17. August
Strahlend, hochaufgerichtet, steht sie da im Gärtchen am Bahndamm. Keine der anderen Sonnenblumen, welche sie umgeben, ist ihr ebenbürtig, sei es an Grösse, Schönheit oder Ausstrahlung.
Das warme, satte Gelb der Blütenblätter, die einen festen Kranz um ihr braunes, jugendlich offenes Gesicht bilden, leuchtet fröhlich in die Spätsommertage. Kräftig sind Stängel und Blätter, fest verwurzelt ist sie mit der Erde.
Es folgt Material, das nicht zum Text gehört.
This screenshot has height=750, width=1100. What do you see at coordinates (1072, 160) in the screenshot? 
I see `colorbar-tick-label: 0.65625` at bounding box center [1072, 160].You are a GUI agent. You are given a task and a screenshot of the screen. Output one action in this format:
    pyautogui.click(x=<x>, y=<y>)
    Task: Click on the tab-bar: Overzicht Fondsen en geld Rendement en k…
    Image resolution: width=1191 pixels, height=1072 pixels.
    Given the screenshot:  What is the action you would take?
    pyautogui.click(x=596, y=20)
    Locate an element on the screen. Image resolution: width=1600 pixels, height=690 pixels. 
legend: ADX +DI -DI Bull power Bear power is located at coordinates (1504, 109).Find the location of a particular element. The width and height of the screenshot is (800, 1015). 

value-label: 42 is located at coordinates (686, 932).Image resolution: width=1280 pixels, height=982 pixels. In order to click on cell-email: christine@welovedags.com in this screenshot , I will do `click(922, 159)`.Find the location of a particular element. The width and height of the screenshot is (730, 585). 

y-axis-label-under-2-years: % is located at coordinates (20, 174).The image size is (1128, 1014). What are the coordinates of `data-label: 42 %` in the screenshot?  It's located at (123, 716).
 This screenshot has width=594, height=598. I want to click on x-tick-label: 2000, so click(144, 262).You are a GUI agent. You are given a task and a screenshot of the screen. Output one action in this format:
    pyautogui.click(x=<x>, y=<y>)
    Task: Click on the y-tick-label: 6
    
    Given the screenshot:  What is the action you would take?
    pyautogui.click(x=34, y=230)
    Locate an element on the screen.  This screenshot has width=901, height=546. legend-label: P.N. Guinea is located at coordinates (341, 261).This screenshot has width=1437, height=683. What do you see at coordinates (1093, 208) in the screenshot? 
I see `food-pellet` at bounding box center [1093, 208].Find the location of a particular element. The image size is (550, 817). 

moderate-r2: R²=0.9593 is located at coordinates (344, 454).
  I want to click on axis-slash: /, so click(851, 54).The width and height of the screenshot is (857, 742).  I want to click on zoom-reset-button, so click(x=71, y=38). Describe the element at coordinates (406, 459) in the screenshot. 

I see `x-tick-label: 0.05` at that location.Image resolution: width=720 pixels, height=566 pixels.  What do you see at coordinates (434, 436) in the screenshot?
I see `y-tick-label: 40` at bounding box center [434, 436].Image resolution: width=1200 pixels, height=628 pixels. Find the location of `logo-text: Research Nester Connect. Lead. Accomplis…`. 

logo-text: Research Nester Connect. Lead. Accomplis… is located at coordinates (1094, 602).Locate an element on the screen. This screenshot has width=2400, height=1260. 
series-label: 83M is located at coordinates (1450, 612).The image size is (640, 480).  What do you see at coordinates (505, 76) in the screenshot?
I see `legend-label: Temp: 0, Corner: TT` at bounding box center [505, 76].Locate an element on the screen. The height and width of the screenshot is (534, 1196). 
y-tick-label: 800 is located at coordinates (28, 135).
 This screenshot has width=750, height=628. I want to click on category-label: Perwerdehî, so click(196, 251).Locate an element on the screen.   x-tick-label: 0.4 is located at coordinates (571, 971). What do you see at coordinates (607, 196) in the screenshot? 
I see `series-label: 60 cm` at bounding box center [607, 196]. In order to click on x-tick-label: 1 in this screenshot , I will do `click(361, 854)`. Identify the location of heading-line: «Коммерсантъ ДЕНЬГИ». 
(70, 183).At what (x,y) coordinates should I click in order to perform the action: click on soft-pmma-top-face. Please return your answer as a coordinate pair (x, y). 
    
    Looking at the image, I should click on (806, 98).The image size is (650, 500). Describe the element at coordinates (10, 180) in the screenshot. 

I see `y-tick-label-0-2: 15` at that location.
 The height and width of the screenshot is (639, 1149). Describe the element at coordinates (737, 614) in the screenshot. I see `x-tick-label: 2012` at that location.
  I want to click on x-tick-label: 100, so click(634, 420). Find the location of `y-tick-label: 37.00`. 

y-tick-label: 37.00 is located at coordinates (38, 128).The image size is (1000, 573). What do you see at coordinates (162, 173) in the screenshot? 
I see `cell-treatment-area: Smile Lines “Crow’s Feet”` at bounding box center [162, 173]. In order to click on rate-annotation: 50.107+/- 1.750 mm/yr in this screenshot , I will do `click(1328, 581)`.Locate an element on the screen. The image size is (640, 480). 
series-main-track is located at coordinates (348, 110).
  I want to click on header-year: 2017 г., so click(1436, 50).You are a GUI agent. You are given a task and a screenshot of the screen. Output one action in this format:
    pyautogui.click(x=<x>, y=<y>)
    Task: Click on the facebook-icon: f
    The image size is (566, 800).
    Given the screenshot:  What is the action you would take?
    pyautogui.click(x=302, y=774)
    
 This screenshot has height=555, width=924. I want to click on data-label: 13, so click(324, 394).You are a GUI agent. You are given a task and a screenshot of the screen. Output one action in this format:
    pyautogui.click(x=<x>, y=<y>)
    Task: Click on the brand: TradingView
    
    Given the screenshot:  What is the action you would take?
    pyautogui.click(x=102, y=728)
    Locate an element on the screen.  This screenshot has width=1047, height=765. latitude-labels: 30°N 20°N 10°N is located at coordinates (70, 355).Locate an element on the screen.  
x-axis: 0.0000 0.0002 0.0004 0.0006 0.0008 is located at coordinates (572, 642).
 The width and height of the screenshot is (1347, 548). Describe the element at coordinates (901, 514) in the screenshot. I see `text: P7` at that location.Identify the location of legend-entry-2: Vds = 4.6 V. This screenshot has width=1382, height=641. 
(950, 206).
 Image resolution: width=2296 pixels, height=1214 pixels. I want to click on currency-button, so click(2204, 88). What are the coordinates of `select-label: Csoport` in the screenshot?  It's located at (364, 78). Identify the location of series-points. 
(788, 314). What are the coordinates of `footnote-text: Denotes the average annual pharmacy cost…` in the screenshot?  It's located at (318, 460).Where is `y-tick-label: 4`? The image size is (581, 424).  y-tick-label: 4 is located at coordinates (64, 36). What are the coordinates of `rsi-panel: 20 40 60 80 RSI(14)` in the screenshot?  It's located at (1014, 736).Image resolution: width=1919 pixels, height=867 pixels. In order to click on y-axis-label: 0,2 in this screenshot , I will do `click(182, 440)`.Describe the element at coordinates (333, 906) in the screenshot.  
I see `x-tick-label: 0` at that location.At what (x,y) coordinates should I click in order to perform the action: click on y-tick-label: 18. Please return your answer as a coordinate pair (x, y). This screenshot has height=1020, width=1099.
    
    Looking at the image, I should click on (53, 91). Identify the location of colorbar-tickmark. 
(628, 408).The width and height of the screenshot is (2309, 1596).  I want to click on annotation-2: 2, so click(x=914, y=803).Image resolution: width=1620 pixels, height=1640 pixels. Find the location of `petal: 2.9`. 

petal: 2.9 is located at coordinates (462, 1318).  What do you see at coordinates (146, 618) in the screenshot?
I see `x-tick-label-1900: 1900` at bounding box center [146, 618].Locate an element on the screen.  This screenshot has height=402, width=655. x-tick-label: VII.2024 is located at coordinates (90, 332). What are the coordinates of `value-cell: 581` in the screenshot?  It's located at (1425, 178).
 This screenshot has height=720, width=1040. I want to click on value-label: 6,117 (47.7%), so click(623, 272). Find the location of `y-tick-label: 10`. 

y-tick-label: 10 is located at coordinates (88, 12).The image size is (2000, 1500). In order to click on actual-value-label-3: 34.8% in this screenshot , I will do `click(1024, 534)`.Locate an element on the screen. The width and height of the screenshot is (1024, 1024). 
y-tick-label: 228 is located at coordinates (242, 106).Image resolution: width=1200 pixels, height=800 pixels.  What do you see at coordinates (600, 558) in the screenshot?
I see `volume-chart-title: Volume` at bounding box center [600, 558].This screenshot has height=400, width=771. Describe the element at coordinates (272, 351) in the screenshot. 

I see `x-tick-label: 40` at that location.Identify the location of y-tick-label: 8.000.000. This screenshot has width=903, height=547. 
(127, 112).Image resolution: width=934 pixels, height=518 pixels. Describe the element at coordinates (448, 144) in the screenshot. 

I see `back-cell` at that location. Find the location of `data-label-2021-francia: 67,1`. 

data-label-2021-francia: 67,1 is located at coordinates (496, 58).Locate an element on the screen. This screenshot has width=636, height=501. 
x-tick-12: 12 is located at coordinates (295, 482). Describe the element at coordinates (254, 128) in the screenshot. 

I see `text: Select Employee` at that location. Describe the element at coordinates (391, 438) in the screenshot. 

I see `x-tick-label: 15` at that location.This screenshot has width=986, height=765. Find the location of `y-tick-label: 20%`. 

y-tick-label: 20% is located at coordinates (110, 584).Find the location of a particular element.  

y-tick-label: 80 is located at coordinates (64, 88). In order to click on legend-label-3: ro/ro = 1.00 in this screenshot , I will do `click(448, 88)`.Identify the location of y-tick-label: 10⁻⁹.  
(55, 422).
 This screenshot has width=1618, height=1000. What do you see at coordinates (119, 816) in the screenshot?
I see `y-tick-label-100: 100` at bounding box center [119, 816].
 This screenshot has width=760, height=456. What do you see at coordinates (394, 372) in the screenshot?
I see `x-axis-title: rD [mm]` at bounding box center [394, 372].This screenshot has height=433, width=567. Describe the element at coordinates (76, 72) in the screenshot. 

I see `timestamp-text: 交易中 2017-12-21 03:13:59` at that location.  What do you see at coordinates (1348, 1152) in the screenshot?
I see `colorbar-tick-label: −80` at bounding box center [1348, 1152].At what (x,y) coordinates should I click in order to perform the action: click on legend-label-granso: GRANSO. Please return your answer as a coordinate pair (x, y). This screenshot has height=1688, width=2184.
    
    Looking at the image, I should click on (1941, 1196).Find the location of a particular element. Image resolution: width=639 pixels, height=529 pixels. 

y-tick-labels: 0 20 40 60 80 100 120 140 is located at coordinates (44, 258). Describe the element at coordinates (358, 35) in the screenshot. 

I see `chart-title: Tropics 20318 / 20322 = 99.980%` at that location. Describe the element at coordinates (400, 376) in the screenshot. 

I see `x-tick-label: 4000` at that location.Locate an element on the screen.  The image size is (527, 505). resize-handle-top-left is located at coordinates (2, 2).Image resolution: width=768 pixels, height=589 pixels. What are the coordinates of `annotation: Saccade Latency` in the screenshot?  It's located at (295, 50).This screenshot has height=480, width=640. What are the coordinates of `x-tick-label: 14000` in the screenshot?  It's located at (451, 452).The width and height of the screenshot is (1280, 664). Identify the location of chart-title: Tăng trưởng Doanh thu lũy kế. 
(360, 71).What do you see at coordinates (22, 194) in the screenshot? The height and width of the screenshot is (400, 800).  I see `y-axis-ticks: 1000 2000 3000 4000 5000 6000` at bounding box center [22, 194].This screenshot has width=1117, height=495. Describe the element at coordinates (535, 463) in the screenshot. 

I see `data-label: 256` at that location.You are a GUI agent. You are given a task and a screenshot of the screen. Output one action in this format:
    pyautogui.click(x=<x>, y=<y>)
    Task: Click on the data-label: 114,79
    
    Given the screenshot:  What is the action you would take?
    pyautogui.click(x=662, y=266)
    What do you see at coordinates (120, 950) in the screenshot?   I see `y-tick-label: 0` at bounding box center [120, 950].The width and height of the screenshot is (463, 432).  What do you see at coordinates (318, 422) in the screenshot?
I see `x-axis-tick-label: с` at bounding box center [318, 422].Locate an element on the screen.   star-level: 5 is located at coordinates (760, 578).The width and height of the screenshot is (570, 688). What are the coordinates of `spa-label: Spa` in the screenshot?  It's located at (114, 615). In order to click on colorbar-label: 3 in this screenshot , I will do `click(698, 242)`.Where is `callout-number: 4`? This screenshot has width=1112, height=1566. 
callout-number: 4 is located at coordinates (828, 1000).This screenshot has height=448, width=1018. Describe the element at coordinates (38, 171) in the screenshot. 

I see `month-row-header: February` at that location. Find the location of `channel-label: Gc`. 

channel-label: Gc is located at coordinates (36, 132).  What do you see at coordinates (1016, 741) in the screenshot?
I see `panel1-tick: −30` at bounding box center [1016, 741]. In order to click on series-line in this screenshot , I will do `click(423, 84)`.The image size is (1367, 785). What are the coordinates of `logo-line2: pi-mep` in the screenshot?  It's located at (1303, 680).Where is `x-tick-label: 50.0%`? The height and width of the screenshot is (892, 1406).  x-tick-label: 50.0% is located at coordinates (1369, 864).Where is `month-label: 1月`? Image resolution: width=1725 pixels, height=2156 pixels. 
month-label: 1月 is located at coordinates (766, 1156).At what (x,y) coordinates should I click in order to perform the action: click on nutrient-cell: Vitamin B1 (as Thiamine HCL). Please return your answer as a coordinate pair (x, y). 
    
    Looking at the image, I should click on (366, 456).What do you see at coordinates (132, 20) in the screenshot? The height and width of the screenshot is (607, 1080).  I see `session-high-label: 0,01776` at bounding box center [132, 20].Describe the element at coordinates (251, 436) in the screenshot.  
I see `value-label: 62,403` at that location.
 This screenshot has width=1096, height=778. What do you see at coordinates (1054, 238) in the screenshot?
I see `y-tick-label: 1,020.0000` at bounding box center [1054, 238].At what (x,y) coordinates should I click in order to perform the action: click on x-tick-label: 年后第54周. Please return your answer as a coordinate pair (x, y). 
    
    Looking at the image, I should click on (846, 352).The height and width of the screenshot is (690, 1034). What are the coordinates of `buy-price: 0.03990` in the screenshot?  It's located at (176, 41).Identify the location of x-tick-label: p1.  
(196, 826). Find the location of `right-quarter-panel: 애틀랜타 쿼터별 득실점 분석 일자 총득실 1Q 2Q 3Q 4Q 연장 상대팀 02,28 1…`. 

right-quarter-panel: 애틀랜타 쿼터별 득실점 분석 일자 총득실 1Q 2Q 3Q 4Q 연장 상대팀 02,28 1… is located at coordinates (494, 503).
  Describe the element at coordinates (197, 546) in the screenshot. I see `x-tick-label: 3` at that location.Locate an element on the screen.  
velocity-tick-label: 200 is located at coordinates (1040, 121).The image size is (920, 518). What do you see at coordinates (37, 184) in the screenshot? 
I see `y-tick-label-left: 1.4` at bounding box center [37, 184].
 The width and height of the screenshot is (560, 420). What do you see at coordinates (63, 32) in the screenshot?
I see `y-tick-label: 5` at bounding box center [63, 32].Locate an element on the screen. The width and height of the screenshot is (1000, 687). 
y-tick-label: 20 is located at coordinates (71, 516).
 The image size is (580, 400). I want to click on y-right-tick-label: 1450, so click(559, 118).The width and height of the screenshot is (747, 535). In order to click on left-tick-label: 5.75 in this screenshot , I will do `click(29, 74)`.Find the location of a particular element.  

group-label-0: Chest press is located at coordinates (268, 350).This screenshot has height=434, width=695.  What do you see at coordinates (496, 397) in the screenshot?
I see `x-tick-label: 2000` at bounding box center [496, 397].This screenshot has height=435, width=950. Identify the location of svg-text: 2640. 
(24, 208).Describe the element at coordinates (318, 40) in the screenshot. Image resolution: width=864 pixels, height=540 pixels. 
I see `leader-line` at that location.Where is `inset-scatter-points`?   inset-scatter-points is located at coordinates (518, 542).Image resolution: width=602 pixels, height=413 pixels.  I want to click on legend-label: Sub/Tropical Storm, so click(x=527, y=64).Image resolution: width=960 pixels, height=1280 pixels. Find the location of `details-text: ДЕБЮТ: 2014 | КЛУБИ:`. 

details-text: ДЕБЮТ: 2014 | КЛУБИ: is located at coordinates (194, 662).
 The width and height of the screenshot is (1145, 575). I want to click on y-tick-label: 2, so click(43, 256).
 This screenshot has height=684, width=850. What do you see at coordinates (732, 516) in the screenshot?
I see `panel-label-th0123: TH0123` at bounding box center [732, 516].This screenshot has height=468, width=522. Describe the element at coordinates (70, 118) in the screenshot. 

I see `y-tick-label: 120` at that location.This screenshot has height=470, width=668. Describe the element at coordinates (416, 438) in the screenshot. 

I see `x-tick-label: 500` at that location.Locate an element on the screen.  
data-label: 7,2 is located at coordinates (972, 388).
Von ihrem hohen Sitz aus erzählt sie von glücklichen, unbeschwerten Tagen, plaudert frisch drauf los, lässt alle teilhaben an ihrer Lebensfreude und verströmt nach allen Seiten Heiterkeit.
23. August
Kalter Wind fährt unsanft durchs Land. Er bringt schwere, dunkle Wolken und unzählige Regentropfen. Die Welt versinkt in Grau und Nässe.
Tapfer steht sie im Regen, ihr Gesicht leicht trotzig und gleichzeitig fragend dem Himmel zugewandt. Die kalten Tropfen scheint sie nicht zu spüren, unverwandt blickt sie – ja, wohin eigentlich?
Nach innen schaut sie; nach innen hört sie.
2. September
Immer mehr zieht sie sich in sich selber zurück. Wohl strahlt ihr Blütenkranz an diesem schönen Tag immer noch in leuchtendem Gelb. Es ist aber, als werde ihr warmes Lächeln zunehmend matter.
19. September
In unnachahmlicher Demut senkt sie, die einst Königliche, den Kopf. Alle äussere Schönheit ist von ihr abgefallen. Braun und zerzaust hängen die Blütenblätter herunter, unordentlich, kraftlos. Ihr Gesicht scheint entblösst, dem Regen und der Kälte preisgegeben. Ihr Blick ist nun ganz nach innen gewandt, die Aussenwelt nimmt sie nicht mehr wahr.
Ich weiss, sie hat Abschied genommen und ist leise gegangen. So wie sie das frohe, helle, lichterfüllte Leben geliebt und ausgekostet hat, hat sie nun in tiefer Demut, wie nur wahre Grösse sie kennt, das Ende angenommen.
In dieser Haltung, mit leicht geneigtem Kopf, ergeben, aber nicht gebrochen, in sich ruhend, wird sie mir in Erinnerung bleiben. Dieses Bild wird mir ebenso leuchten wie jenes aus den jungen, unbeschwerten Tagen.
Beide möchte ich mir als Vorbilder nehmen.